### [The exercise]
Collect every line below that contains the word "Where", treating uppercase and lowercase letters as different.

-- BEGIN Raw data --

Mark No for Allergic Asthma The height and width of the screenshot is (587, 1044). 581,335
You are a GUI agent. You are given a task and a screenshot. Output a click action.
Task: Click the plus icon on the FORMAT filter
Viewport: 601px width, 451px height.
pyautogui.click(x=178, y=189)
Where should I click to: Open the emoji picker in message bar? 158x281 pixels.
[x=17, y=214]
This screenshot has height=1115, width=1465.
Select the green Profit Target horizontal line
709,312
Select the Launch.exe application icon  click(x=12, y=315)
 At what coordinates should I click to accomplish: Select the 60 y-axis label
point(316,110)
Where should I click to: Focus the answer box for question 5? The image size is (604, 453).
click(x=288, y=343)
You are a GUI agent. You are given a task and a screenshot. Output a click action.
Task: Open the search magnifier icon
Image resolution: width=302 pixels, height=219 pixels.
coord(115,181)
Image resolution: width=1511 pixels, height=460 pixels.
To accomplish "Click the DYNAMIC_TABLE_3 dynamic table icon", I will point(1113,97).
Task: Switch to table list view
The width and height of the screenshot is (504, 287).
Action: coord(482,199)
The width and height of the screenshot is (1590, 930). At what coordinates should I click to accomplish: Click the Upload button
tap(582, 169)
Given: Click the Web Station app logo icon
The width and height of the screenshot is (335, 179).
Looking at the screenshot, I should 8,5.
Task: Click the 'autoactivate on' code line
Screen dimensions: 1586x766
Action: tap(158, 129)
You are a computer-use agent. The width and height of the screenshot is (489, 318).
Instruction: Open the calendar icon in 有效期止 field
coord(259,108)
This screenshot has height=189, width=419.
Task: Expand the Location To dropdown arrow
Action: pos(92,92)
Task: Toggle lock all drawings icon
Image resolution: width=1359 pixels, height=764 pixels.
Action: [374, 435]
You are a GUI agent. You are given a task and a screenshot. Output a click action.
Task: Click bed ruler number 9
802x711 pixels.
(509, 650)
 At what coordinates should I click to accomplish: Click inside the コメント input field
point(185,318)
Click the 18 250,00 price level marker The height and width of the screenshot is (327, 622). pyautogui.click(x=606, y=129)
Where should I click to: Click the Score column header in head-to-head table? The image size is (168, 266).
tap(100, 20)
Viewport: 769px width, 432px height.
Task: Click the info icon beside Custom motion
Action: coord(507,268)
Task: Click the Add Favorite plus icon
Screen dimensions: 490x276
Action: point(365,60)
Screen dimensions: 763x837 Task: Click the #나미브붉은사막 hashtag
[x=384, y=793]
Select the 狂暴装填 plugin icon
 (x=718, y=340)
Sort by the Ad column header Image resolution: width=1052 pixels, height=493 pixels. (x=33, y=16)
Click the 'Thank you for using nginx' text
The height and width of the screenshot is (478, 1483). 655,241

-- END Raw data --

### [Reply]
Where should I click to: Open the emoji picker in message bar? 158x281 pixels.
Where should I click to: Focus the answer box for question 5? The image size is (604, 453).
Where should I click to: Click the Score column header in head-to-head table? The image size is (168, 266).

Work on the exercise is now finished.